## Source material

* * * *

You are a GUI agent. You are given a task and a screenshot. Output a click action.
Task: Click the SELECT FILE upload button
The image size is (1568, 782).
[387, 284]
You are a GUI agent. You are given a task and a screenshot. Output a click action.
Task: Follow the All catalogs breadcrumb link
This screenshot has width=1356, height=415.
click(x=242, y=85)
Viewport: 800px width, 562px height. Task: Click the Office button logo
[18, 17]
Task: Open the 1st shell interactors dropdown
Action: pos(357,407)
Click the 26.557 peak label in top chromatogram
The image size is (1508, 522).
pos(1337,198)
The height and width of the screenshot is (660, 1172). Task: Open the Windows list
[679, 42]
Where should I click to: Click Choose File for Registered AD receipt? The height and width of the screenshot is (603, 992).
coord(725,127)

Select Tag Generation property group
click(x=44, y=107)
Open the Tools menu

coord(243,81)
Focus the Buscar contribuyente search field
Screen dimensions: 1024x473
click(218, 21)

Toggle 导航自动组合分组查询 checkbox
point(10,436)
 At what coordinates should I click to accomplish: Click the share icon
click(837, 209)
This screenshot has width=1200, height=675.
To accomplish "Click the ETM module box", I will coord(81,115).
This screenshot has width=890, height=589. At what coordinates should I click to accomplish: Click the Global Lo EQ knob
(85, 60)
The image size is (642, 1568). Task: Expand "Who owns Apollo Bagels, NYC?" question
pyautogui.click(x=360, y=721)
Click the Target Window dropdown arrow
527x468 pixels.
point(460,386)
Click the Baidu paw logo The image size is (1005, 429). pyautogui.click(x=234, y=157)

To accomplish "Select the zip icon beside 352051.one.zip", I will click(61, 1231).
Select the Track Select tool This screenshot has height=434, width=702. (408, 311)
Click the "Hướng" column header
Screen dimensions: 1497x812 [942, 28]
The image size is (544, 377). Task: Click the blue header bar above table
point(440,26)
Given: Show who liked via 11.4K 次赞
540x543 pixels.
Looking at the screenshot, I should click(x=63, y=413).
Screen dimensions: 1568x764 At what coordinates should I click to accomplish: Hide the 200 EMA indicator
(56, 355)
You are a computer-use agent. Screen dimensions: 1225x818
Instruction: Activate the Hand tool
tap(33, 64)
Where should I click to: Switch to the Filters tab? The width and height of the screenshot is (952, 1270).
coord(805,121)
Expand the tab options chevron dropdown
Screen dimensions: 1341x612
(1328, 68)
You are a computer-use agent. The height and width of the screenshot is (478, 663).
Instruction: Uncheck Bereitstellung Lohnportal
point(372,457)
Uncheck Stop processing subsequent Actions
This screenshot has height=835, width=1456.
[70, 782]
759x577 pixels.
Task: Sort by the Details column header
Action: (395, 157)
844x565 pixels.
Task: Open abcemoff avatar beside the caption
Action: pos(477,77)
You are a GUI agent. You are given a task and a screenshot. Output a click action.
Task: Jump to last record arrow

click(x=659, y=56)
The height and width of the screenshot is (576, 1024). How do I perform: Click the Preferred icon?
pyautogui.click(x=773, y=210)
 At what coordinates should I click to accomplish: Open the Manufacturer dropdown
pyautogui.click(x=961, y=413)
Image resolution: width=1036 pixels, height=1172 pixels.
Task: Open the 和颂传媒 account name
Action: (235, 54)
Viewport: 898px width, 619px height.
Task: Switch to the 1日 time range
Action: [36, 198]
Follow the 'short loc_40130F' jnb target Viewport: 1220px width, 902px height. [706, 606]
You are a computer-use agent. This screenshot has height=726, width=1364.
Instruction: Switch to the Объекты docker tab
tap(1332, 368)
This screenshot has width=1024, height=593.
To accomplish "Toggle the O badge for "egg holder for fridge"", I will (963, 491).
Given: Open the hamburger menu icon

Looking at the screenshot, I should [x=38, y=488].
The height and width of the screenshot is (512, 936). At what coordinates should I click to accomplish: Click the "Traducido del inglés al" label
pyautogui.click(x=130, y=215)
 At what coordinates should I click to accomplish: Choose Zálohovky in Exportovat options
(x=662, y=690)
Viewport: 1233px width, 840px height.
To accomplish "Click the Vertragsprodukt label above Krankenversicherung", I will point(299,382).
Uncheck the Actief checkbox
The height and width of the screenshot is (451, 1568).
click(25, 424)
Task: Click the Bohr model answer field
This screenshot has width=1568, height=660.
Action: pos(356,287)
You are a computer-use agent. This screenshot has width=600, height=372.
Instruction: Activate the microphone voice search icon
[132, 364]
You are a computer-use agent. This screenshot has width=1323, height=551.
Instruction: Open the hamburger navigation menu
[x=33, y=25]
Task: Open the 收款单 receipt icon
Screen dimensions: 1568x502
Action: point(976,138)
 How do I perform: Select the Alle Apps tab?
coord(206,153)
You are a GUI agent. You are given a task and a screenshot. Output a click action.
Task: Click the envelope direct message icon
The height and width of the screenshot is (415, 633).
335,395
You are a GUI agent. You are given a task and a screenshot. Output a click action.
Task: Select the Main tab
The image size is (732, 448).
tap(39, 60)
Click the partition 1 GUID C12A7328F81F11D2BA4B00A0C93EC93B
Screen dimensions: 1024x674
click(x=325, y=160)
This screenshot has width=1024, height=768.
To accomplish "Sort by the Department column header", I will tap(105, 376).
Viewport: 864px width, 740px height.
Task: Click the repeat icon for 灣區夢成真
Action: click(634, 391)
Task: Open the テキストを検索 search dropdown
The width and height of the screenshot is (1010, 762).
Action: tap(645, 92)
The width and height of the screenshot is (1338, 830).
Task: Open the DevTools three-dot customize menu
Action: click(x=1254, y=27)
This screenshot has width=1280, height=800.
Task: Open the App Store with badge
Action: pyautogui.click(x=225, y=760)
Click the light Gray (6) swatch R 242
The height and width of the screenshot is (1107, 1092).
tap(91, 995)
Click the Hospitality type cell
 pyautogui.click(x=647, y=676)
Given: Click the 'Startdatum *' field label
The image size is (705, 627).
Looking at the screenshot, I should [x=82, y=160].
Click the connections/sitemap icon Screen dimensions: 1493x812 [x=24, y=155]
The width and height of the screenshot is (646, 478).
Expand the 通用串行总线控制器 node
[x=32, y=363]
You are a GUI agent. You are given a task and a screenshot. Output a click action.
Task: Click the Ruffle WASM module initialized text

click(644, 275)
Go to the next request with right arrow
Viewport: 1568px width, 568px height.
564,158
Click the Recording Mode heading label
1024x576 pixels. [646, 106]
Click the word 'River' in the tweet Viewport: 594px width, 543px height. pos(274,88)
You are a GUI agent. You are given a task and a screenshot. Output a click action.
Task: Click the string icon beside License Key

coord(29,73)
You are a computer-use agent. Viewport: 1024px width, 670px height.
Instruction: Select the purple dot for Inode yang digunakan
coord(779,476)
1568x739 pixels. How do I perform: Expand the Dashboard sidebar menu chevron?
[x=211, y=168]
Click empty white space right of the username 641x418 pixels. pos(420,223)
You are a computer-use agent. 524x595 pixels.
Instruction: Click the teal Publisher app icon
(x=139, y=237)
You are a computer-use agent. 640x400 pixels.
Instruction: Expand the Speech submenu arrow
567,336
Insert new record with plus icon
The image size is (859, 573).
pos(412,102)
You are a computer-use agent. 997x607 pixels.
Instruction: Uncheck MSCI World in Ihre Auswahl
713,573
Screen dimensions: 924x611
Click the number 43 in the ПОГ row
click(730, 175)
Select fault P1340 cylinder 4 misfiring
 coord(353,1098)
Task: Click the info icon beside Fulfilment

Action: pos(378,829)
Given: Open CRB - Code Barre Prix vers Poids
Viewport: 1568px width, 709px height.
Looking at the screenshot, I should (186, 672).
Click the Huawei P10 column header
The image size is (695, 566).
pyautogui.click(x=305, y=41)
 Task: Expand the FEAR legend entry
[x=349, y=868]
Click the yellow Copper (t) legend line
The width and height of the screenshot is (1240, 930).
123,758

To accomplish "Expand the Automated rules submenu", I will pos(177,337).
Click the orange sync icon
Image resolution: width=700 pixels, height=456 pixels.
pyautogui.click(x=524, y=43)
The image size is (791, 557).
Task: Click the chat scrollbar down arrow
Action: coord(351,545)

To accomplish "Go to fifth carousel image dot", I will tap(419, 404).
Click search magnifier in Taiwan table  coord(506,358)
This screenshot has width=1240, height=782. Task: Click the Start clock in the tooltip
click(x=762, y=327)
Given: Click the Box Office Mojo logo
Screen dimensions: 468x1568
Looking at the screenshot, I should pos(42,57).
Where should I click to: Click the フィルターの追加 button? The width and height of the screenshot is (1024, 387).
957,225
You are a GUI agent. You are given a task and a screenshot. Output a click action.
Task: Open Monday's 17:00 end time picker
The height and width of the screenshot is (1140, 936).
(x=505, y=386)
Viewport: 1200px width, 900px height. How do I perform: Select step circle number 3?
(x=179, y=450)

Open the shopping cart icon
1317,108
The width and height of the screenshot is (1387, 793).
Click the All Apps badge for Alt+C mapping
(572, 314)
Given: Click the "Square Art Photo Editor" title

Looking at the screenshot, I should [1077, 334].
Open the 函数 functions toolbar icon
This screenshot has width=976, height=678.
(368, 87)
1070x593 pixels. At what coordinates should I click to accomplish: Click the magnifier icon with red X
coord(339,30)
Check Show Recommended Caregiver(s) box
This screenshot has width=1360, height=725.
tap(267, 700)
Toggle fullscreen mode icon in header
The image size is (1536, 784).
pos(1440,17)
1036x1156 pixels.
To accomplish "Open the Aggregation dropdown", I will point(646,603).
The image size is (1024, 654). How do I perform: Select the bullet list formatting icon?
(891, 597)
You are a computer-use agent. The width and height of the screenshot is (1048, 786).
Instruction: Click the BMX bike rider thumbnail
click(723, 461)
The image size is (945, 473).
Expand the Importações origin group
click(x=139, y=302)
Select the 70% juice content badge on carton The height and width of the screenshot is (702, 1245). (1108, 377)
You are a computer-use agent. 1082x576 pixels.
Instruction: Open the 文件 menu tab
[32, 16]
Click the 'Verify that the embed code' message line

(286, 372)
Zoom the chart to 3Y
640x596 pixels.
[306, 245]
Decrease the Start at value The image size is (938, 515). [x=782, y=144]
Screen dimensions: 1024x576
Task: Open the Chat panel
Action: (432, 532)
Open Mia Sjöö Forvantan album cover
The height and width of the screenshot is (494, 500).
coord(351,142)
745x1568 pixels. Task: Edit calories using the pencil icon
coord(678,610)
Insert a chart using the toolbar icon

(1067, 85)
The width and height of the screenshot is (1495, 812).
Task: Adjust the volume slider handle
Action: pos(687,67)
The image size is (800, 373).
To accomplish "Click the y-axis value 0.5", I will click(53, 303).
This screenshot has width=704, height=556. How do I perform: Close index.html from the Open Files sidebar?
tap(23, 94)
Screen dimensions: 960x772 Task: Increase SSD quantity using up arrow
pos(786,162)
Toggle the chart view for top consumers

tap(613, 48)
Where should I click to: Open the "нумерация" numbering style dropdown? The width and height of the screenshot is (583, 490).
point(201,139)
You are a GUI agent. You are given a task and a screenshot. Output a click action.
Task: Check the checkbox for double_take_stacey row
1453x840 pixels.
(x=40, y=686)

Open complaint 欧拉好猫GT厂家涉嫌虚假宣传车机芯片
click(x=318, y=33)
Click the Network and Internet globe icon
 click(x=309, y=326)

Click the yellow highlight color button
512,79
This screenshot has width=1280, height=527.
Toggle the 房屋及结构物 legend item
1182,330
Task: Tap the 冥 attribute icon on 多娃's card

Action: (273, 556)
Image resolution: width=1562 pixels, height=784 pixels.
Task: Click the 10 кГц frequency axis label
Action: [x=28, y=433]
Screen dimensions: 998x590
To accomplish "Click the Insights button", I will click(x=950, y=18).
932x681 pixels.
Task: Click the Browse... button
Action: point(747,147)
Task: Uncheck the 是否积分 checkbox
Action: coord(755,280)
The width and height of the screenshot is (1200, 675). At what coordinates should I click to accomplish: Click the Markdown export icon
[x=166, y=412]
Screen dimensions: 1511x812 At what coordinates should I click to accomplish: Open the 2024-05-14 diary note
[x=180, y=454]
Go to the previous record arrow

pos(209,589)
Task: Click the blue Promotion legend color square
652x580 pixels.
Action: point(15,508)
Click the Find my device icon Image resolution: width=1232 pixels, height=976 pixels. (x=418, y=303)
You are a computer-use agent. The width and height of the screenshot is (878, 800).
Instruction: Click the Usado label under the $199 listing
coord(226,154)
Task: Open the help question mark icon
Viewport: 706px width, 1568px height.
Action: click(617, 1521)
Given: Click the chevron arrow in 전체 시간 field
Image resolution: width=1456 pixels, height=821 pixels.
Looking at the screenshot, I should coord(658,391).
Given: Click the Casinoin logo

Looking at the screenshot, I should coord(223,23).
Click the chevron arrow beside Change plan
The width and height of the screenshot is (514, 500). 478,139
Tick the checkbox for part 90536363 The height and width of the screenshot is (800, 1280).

* * * *

All that is wanted is the set of lines from the one with "Click the Find" through the last line of the entries, both included, output exactly.

Click the Find my device icon Image resolution: width=1232 pixels, height=976 pixels. (x=418, y=303)
You are a computer-use agent. The width and height of the screenshot is (878, 800).
Instruction: Click the Usado label under the $199 listing
coord(226,154)
Task: Open the help question mark icon
Viewport: 706px width, 1568px height.
Action: click(617, 1521)
Given: Click the chevron arrow in 전체 시간 field
Image resolution: width=1456 pixels, height=821 pixels.
Looking at the screenshot, I should coord(658,391).
Given: Click the Casinoin logo

Looking at the screenshot, I should coord(223,23).
Click the chevron arrow beside Change plan
The width and height of the screenshot is (514, 500). 478,139
Tick the checkbox for part 90536363 The height and width of the screenshot is (800, 1280).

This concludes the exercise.